Ringfort (Rath), Ballynabinnia, Co. Clare
Co. Clare |
Ringforts
On a narrow north-to-south ridge in County Clare, the ground falling away sharply on both sides, sits an earthwork that the eye can easily mistake for a natural feature of the landscape.
It is only when you begin to read the edges, the low bank, the remnant ditch, the flattened oval of grass, that the human intention behind it becomes clear. This is a rath, the Irish term for a ringfort, the kind of enclosed farmstead that was built across Ireland during the early medieval period, roughly between the fifth and twelfth centuries, and which survives in the thousands, though rarely announced by anything so obvious as a signpost.

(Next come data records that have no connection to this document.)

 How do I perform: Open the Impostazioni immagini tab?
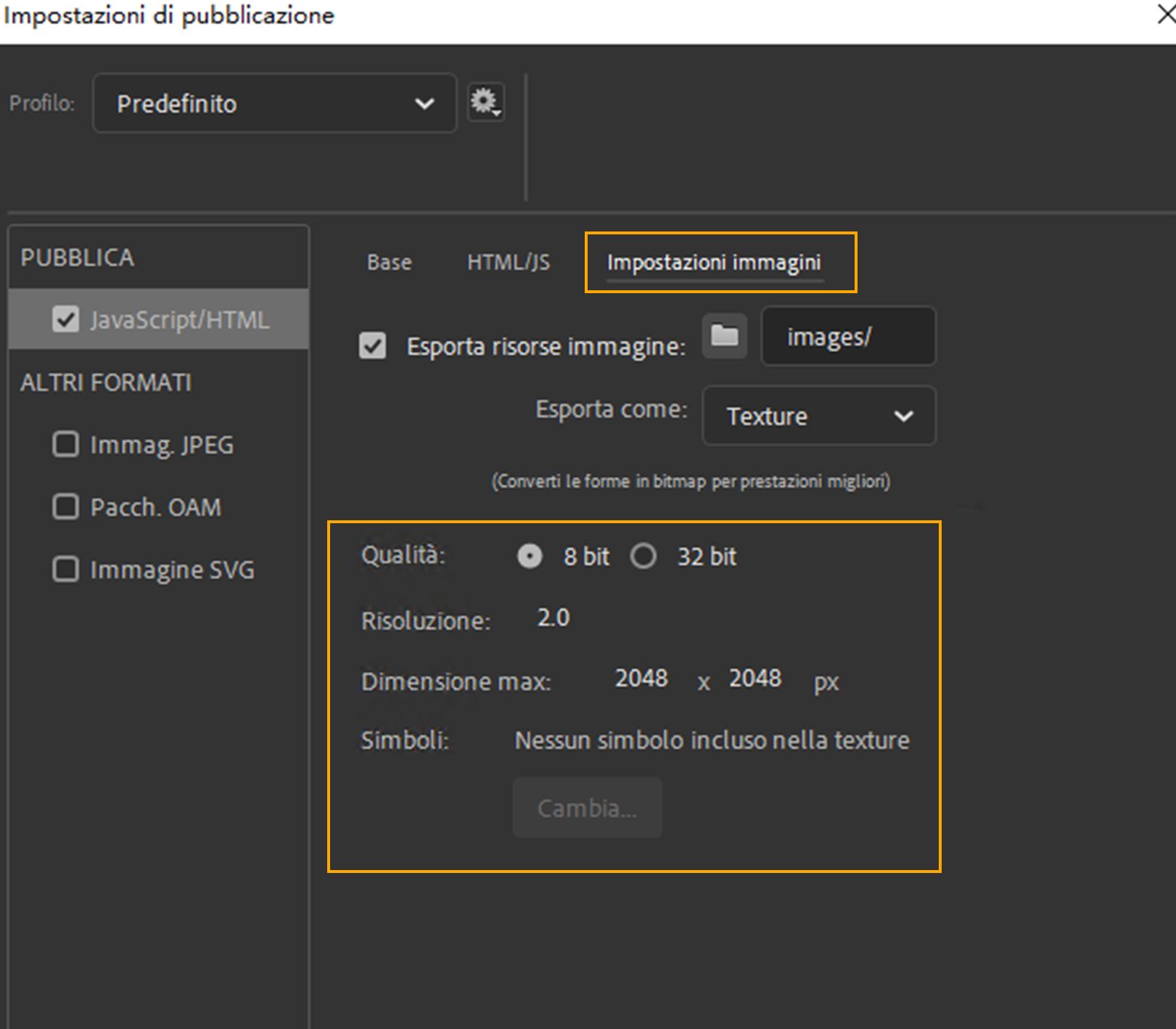715,263
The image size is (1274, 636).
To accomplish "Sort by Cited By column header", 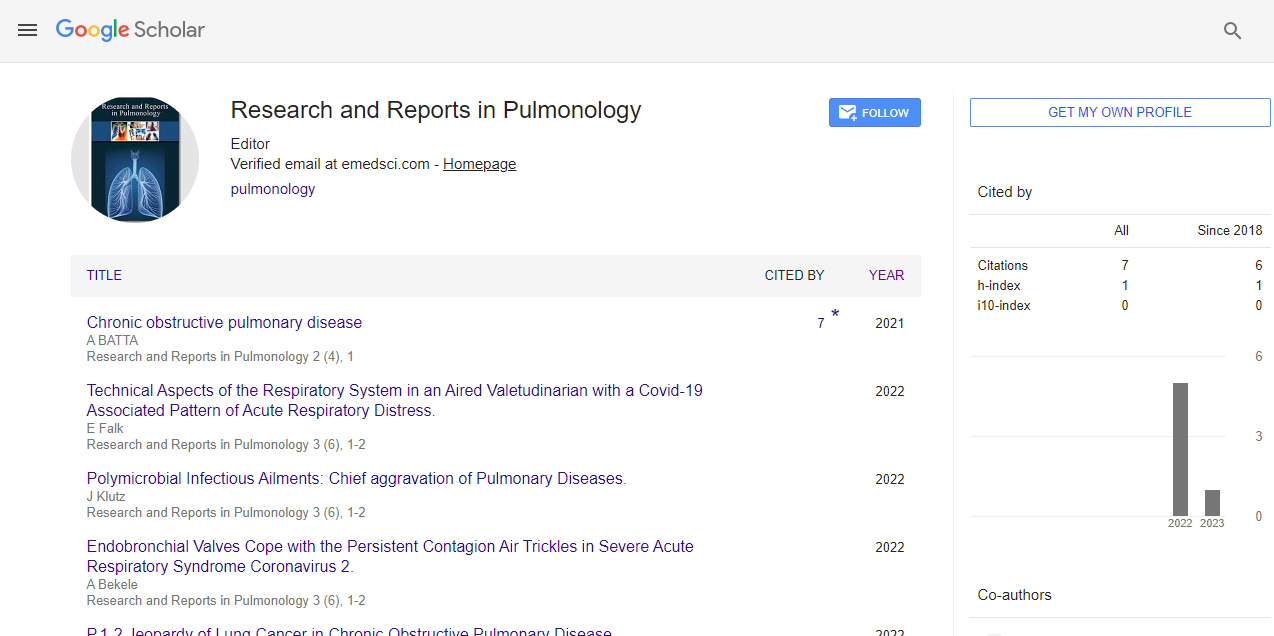I will point(794,275).
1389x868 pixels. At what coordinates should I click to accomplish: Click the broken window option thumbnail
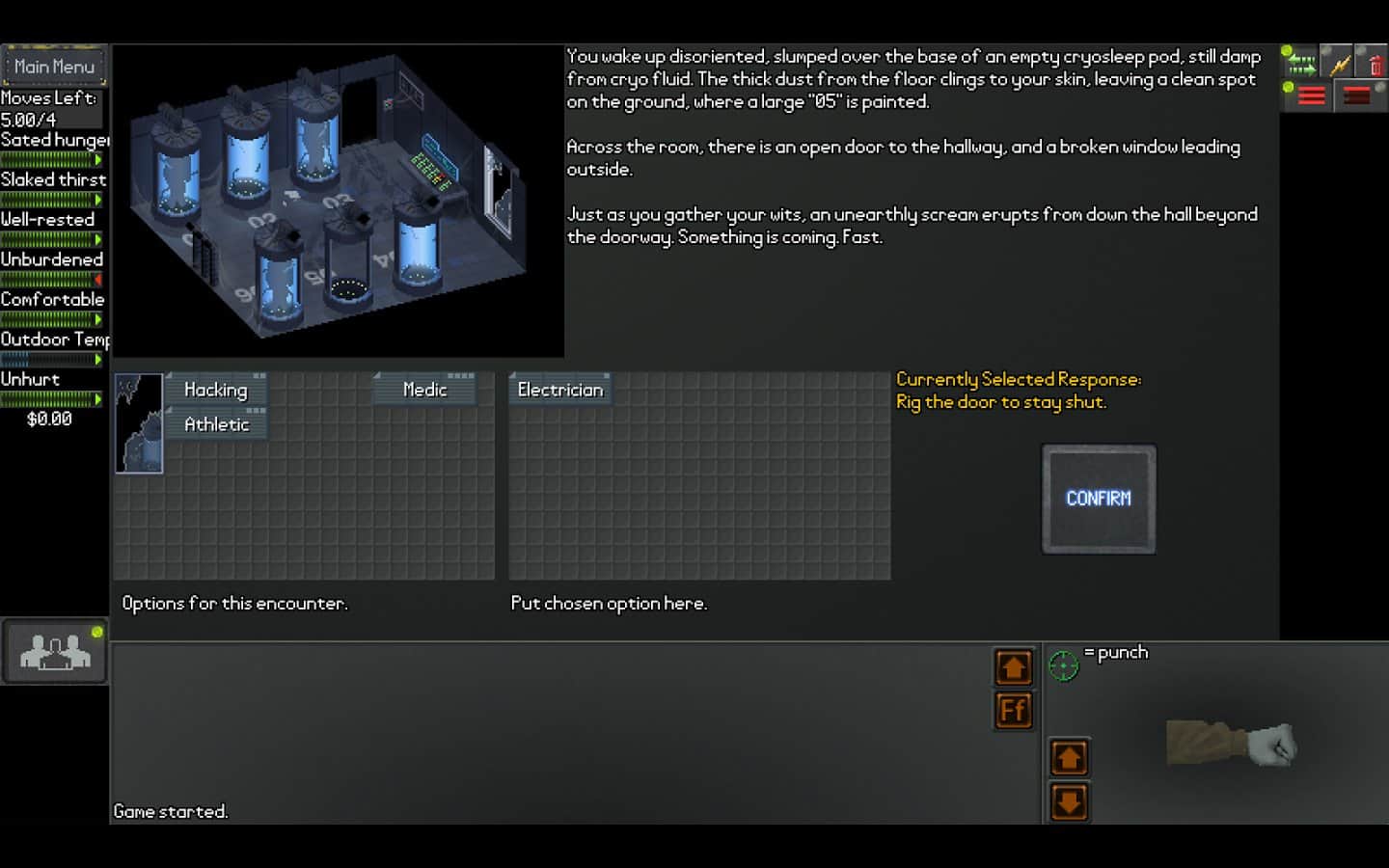(x=139, y=424)
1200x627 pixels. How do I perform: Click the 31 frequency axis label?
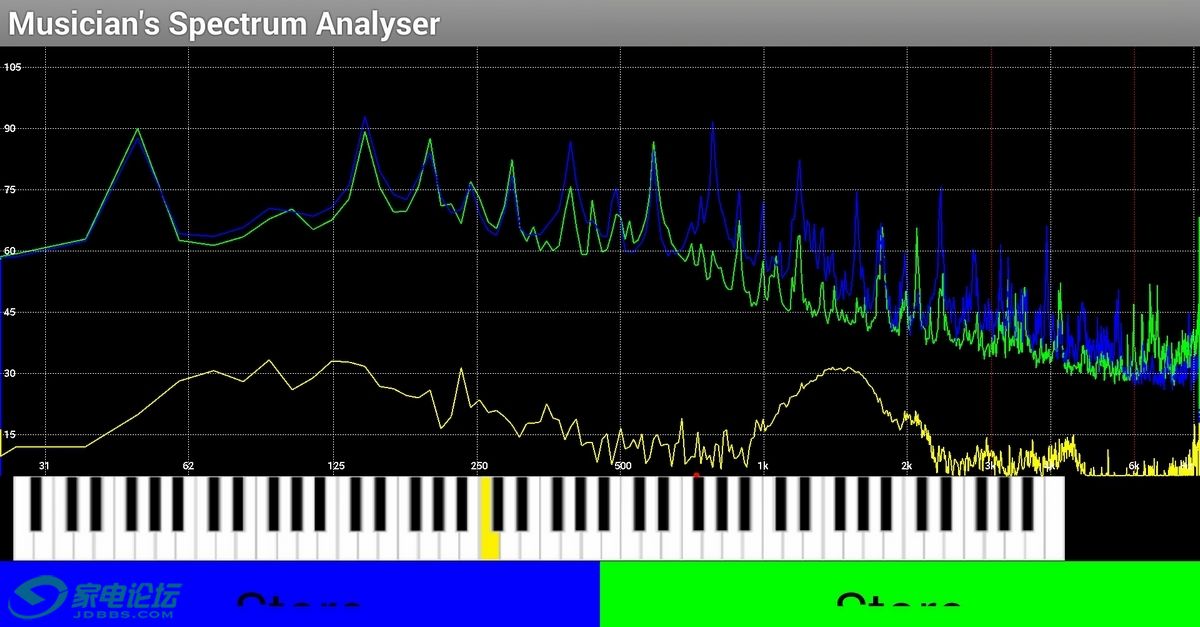[x=44, y=466]
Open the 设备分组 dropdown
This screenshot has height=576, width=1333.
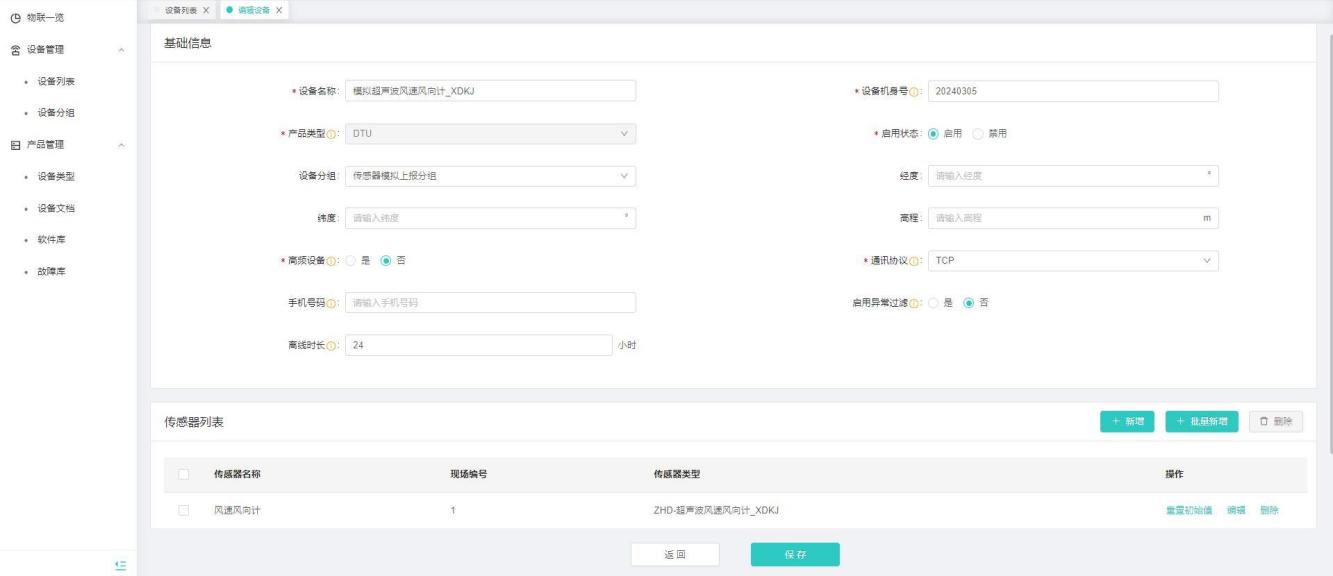(x=490, y=176)
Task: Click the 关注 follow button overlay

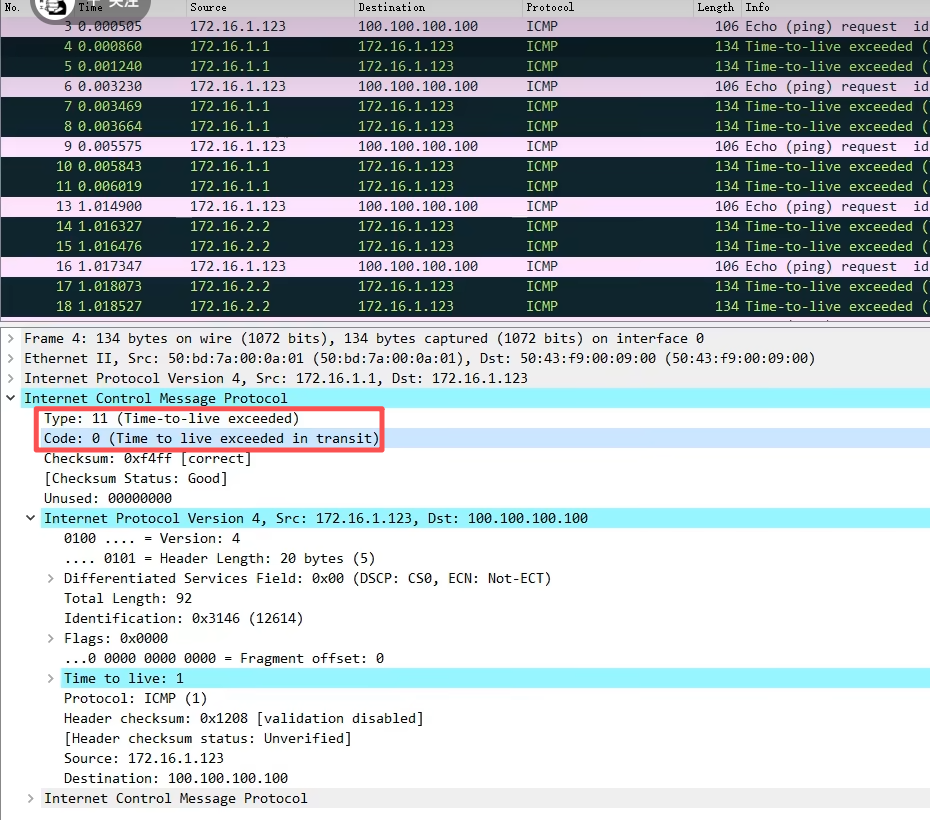Action: [122, 5]
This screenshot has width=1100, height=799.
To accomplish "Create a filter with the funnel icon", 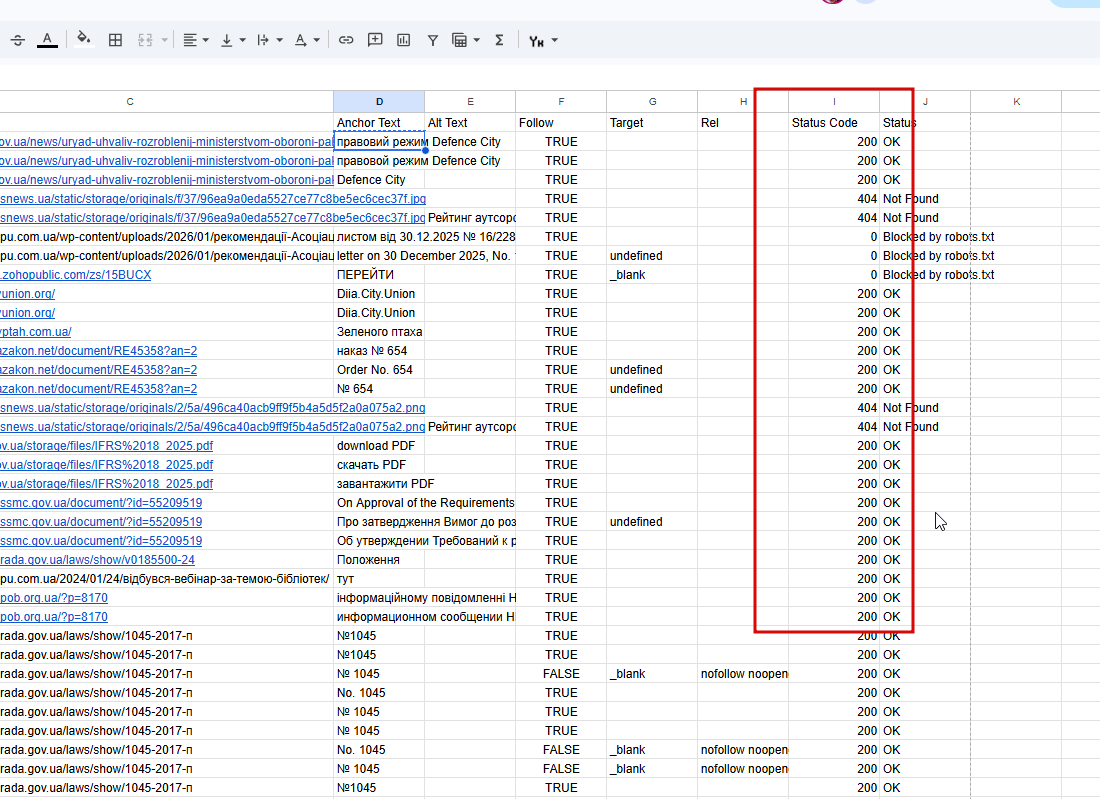I will (x=433, y=40).
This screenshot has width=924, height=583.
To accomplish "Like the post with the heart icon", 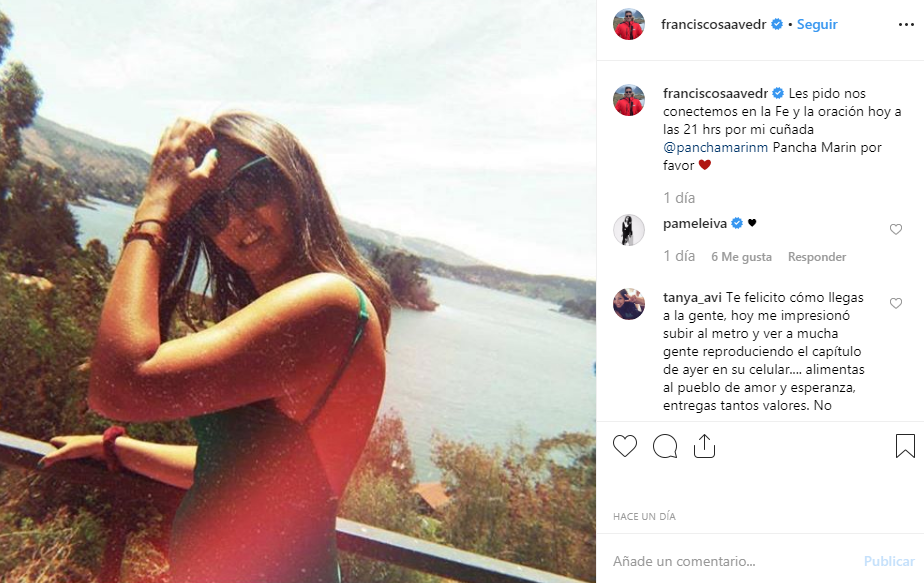I will [x=625, y=446].
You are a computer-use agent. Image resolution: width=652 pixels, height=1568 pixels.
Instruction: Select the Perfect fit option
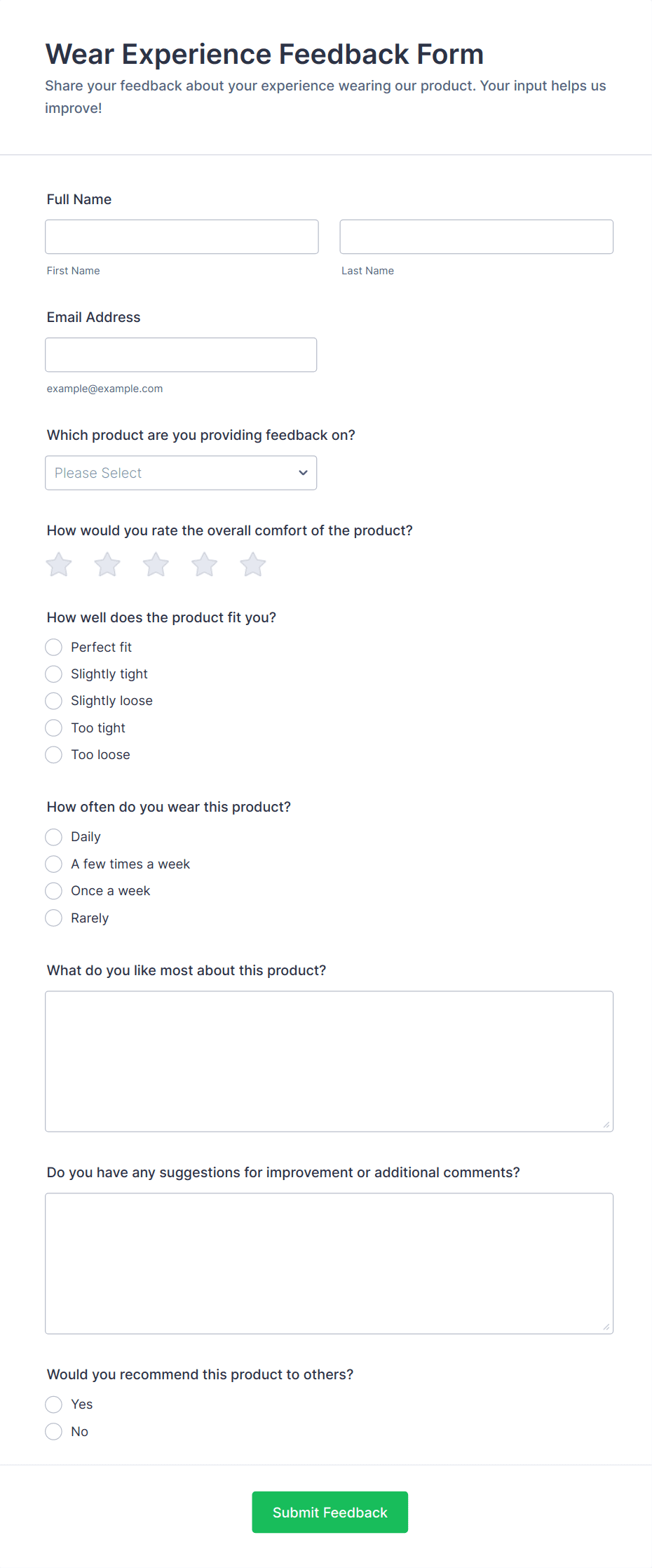click(53, 647)
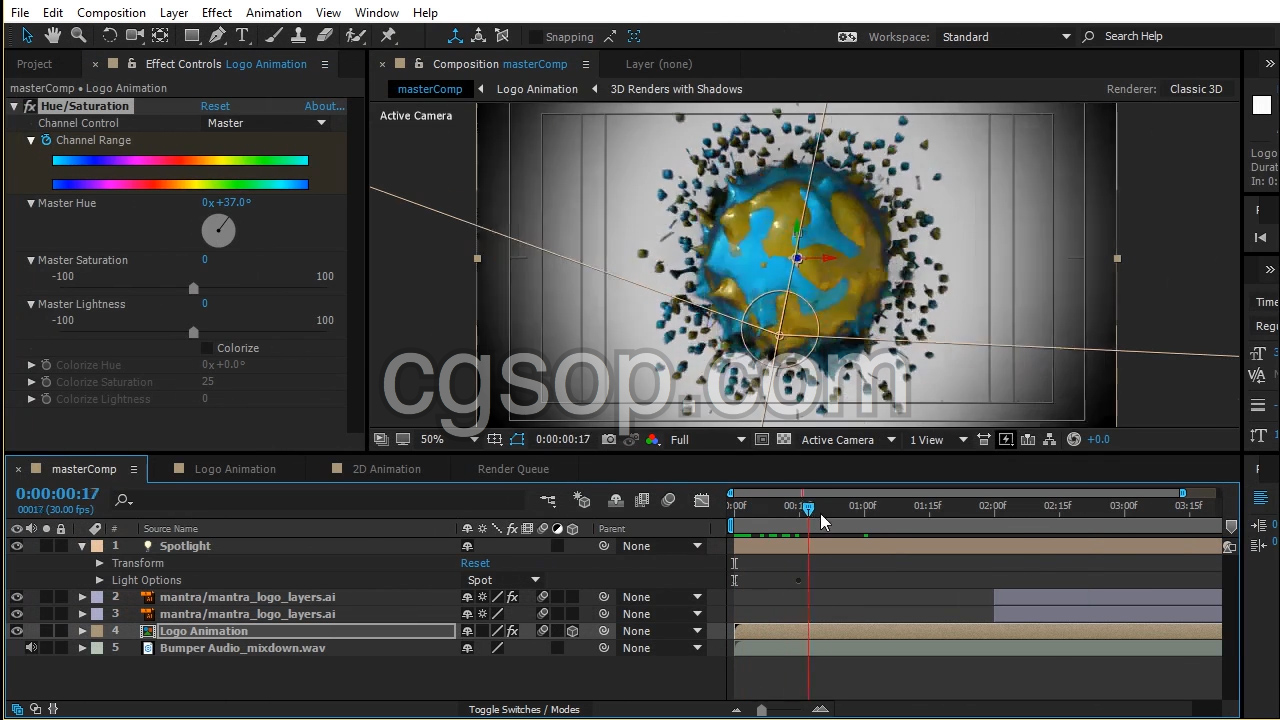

The enclosure at Ballynabinnia is oval in plan, measuring approximately 27 metres on its north-south axis and just under 24 metres east to west. Its defences, such as they are, reflect both careful construction and the particular demands of its ridge-top position. To the south and south-southeast, an earthen bank survives, modest in height but still legible, accompanied by a shallow fosse, the ditch that would once have reinforced the bank's defensive profile. A berm, the level strip of ground between a ditch and an outer bank, carries this arrangement around to the northwest. On the eastern side, the builders appear to have relied on the natural topography rather than constructing earthworks from scratch; a scarp, a near-vertical cut face rising between 1.2 and 1.8 metres, merges into the steep slope below, making the ridge itself part of the enclosure's boundary. Two ramp entrances survive, one to the south at two metres wide, one to the north-northwest at five metres, both showing signs of continuing use in more recent times. The interior is uneven, level on the western half but dropping sharply toward the east by as much as 1.5 metres, a consequence of the ridge's own irregular profile beneath the built-up ground.